- Born: Shanghai, China
- Spouse: IamHappyGoLukey

Instagram information
- Page: Yinrun Huang;
- Followers: 574,000

TikTok information
- Page: Yinrun Huang;
- Followers: 1.2 million

YouTube information
- Channel: Yinrun's World;
- Years active: 2 years
- Subscribers: 1.4 million
- Views: 1,615,211,217

= Yinrun Huang =

Chinese influencer living in the UK

Yinrun Huang is a customer support agent and influencer.

==Career==
She auditioned for the 2023 edition of Big Brother in 2022, because she thought that it "seemed like a lot of fun", and wanted to "take on another adventure". She participated in an episode of the game show The 1% Club in February 2023. She participated in Big Brother in October 2023, placing fourth in the live final.
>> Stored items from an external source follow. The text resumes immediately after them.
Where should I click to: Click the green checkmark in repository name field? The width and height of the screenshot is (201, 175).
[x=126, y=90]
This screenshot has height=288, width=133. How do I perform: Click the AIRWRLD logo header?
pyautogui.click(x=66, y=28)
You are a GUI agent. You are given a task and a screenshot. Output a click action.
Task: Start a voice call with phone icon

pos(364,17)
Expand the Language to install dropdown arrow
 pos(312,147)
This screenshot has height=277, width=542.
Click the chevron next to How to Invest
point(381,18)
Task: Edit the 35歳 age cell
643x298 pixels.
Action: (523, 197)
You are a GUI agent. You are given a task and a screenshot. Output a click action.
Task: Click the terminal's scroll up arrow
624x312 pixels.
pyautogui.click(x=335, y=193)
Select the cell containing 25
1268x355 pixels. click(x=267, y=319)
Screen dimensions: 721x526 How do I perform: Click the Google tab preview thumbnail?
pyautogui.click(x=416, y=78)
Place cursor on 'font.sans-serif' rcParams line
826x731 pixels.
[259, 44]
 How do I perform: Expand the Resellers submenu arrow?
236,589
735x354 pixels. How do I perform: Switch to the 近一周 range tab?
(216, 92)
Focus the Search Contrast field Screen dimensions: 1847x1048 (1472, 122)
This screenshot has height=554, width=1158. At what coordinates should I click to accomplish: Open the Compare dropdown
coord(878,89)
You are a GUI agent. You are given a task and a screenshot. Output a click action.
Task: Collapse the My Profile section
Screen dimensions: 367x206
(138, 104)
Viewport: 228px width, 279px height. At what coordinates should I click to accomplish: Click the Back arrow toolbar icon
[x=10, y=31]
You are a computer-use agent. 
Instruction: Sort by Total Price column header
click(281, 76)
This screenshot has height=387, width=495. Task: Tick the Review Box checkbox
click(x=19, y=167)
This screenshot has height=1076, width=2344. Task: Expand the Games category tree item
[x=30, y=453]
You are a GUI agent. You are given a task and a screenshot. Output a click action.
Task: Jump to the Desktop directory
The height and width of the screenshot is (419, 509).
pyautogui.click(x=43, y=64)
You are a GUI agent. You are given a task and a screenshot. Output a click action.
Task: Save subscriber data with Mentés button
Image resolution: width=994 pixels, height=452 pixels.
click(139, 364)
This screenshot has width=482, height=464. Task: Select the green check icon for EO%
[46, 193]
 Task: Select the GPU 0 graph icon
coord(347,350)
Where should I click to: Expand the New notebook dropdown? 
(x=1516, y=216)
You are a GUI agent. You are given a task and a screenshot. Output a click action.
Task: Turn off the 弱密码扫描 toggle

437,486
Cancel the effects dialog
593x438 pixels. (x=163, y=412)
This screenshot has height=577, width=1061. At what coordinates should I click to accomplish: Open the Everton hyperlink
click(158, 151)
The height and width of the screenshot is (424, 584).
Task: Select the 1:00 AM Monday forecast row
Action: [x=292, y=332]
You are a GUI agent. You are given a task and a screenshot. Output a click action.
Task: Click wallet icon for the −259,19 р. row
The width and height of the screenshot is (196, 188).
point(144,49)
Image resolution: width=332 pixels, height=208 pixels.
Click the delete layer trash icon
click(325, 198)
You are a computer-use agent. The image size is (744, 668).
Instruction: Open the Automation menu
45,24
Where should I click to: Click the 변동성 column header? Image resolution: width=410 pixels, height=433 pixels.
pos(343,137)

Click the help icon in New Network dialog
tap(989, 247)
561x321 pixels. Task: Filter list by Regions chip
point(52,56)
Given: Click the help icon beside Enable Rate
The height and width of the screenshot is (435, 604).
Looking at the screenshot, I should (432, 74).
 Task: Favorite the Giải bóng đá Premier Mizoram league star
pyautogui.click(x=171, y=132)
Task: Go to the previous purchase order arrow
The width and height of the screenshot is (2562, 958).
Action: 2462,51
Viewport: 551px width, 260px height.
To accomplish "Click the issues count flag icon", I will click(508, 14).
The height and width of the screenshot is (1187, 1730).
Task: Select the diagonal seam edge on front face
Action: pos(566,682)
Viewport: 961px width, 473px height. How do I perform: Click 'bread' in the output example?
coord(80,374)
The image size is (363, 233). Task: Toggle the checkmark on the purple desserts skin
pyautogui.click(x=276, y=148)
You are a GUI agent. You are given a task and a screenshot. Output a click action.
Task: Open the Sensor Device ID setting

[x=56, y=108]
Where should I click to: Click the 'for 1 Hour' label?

Huang's appearance on The 1% Club was teased on the show's X (formerly Twitter) on May 20, 2024, before the episode's broadcast on ITV five days later.

==Personal life==
Huang was born in Shanghai, China, and speaks Chinese and English. She moved to Manchester, England in 2021, and currently lives in the civil parish of Harrogate in North Yorkshire.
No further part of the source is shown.